DNase I sensitive domain of the gene coding for the glycolytic enzyme glyceraldehyde 3-phosphate dehydrogenase

Abstract

A 36-kilobase segment of chicken DNA was cloned, containing the gene coding for glyceraldehyde-3-phosphate dehydrogenase [GAPDH (EC 1.2.1.12)], a glycolytic enzyme which is expressed constitutively in all cell types. Using defined segments of this cloned DNA as probes, the DNase I sensitive domain of the GAPDH natural gene was determined in the hen oviduct. When nuclei isolated from hen oviduct were treated with DNase I under conditions known to preferentially degrade actively transcribed genes (i.e., 15-20% of the DNA rendered perchloric acid soluble), a region of .apprx. 12 kilobase(s) (kb) containing the GAPDH coding sequences and flanking DNA was found to be highly susceptible to digestion by DNase I. Approximately 4 kb downstream from the end of the coding sequences, there was an abrupt transition from the DNase I sensitive or open configuration to the resistance or closed configuration.
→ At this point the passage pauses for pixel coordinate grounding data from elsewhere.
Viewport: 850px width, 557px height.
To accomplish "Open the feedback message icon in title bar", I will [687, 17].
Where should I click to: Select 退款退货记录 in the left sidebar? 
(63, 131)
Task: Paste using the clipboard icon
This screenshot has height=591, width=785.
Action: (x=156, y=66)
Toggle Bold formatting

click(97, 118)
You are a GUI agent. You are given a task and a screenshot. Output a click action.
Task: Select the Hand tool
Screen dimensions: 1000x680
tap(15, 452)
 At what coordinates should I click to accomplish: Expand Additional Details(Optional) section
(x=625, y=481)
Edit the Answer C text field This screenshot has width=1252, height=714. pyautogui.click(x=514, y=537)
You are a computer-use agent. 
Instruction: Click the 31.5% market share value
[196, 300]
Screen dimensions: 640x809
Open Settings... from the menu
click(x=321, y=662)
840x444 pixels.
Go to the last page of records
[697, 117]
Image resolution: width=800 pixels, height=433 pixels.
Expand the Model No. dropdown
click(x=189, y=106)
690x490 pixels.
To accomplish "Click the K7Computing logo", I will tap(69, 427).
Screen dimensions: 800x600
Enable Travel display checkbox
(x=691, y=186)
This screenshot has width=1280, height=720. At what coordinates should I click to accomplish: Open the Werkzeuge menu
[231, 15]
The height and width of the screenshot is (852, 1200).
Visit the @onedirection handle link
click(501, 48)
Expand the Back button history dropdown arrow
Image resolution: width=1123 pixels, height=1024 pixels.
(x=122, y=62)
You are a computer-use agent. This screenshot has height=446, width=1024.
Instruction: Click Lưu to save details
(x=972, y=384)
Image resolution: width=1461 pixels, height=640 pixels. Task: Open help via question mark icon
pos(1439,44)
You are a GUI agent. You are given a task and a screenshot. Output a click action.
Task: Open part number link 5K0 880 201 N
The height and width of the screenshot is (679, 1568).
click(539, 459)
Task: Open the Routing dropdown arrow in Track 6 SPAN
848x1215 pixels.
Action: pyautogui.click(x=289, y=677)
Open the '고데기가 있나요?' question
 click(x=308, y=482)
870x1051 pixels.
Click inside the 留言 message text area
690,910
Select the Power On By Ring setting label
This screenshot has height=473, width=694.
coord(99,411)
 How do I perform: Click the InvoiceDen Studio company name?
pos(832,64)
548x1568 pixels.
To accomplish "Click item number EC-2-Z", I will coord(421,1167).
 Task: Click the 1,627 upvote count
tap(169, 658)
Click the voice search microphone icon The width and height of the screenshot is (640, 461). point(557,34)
The chromatin then remained in a closed conformation for at least 10 kb further downstream. On the 5'' side of the gene, the transition from a sensitive to a resistant configuration was located about 4 kb upstream from the gene. Two repeated sequences were localized in the area of DNA that was cloned. One of these is of the CR1 family of middle repetitive elements. It is located about 18 kb 3'' to the gene and as such lies well outside of the DNase I sensitive region which encompasses GAPDH. The other repetitive element is of an uncharacterized family. It is located upstream from the gene and appears to be within a region of transition from the DNase I sensitive to resistant states.